Soziologie
New Paper by Moya, Sattler and Sauer on Double Standards in the Labor Market when Violating the Social Norm of Vaccination
Moya, C., Sattler, S., Taflinger, S., Sauer, C. (2024): Examining
double standards in layoff preferences and expectations for
gender, age, and ethnicity when violating the social norm of
vaccination. Scientific Reports
14: 39. [Link]
Abstract
Whether vaccination refusal is perceived as a social norm
violation that affects layoff decisions has not been tested.
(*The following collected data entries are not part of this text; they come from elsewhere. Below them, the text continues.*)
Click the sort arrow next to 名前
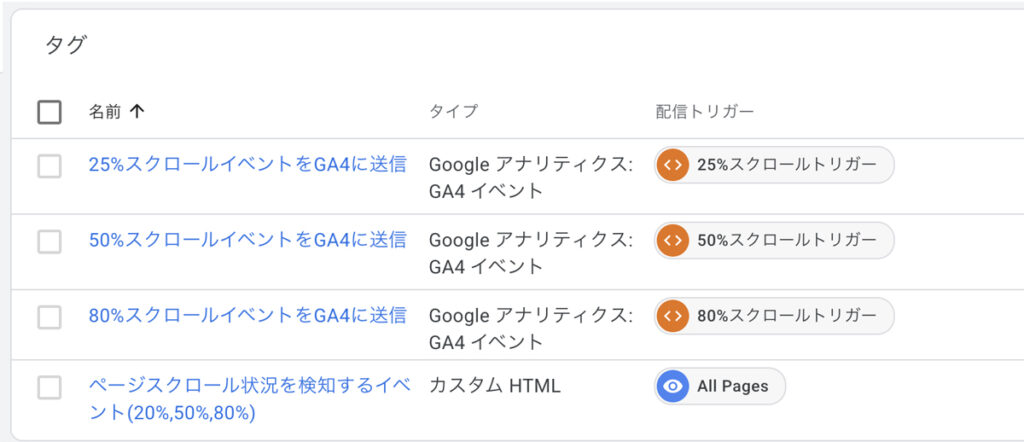 136,112
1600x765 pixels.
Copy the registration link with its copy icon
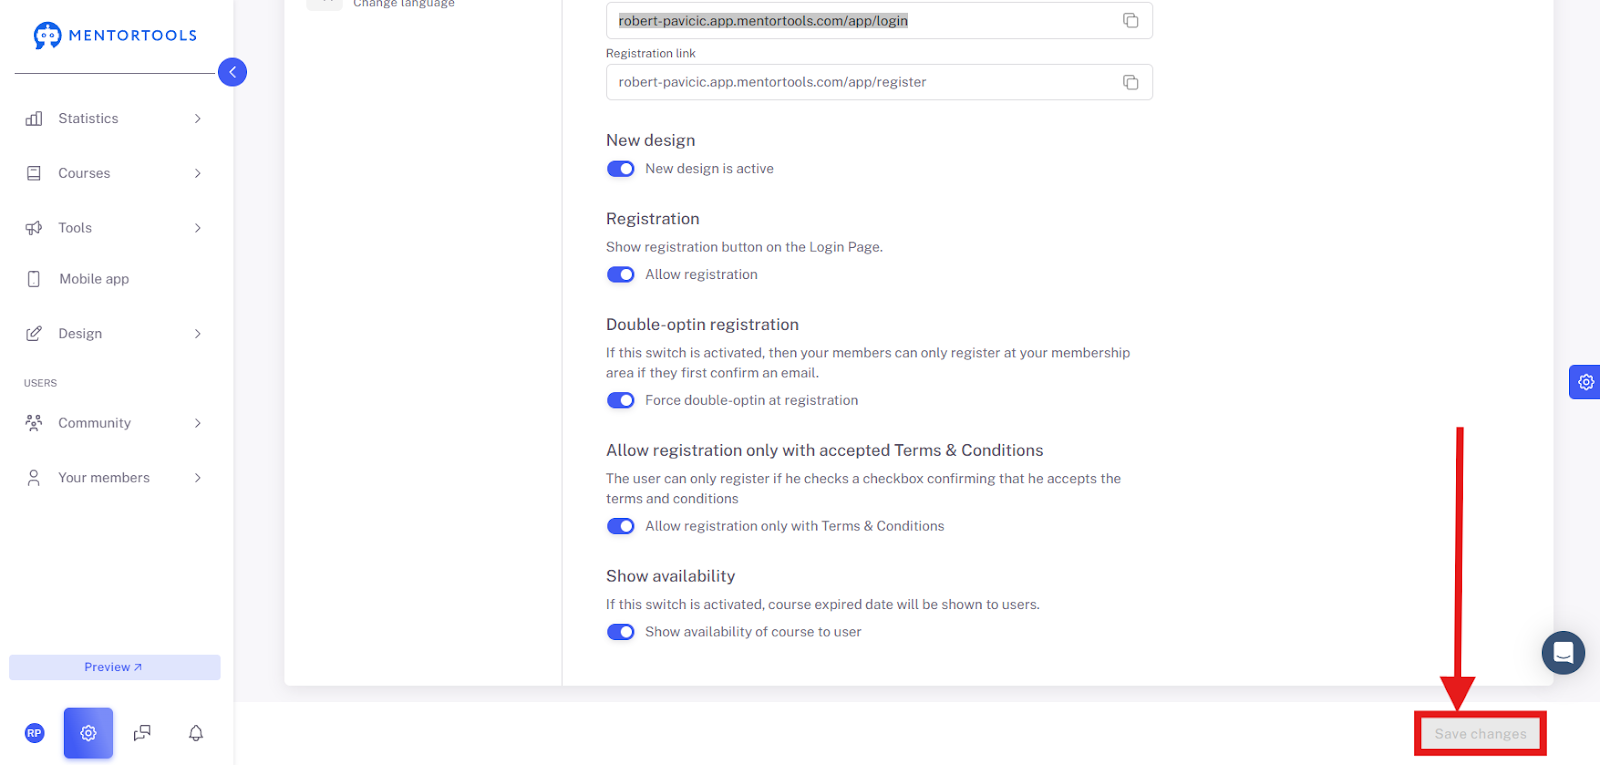(1130, 82)
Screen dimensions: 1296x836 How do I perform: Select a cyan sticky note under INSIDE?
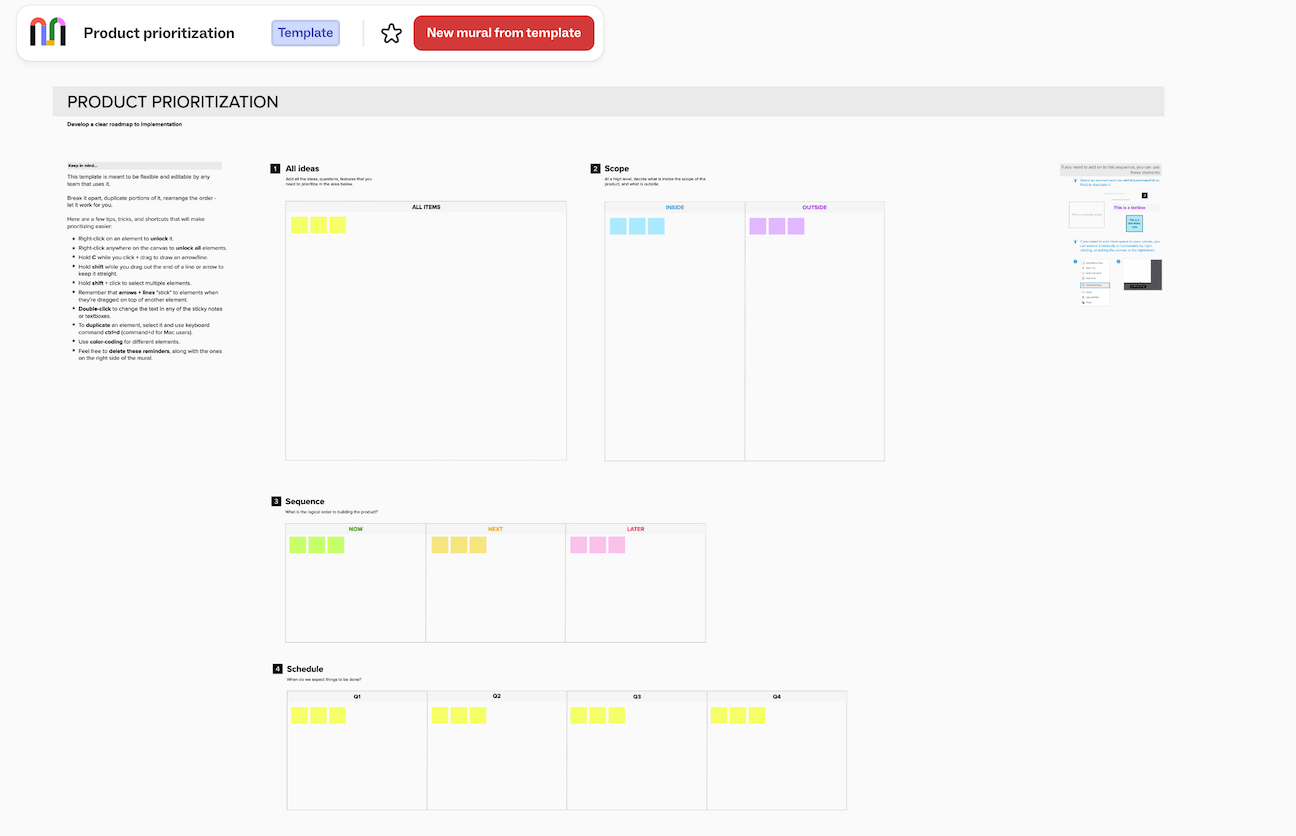coord(618,226)
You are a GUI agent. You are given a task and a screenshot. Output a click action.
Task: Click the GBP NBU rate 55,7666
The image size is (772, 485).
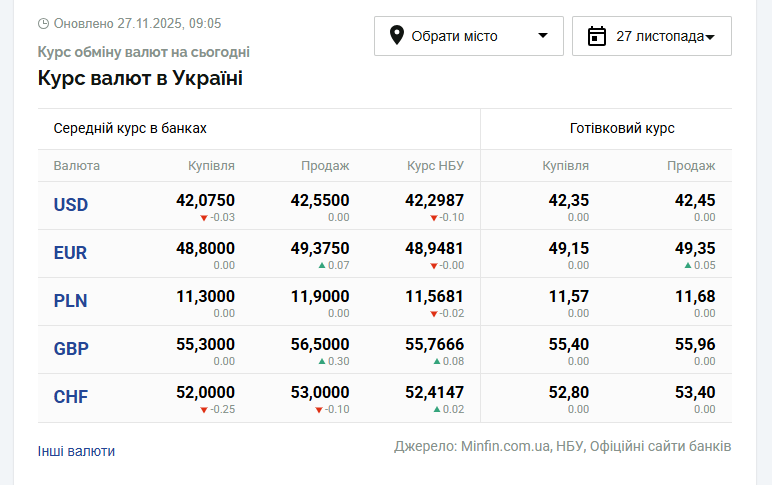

Also unknown is whether ascribed low-status groups are subject
to double standards when they violate norms, experiencing
stronger sanctions in layoff preferences and expectations, and
whether work performance attenuates such sanctioning. Therefore,
we study layoff preferences and expectations using a discrete
choice experiment within a large representative online survey in
Germany (N=12,136). Respondents chose between two
employee profiles, each with information about ascribed
characteristics signaling different status groups (gender, age,
and ethnicity), work performance (work quality and quantity, and
social skills), and whether the employees refused to vaccinate
against COVID-19. We found that employees who refused
vaccination were more likely to be preferred and expected to be
laid off. Respondents also expected double standards regarding
layoffs due to vaccination refusal, hence, harsher treatment of
females and older employees. Nonetheless, their preferences did
not reflect such double standards. We found little support that
high work performance attenuates these sanctions and double
standards, opening questions about the conditions under which
social biases arise. Our results suggest detrimental
consequences of vaccination refusal for individuals, the labor
market, and acceptance of health policies.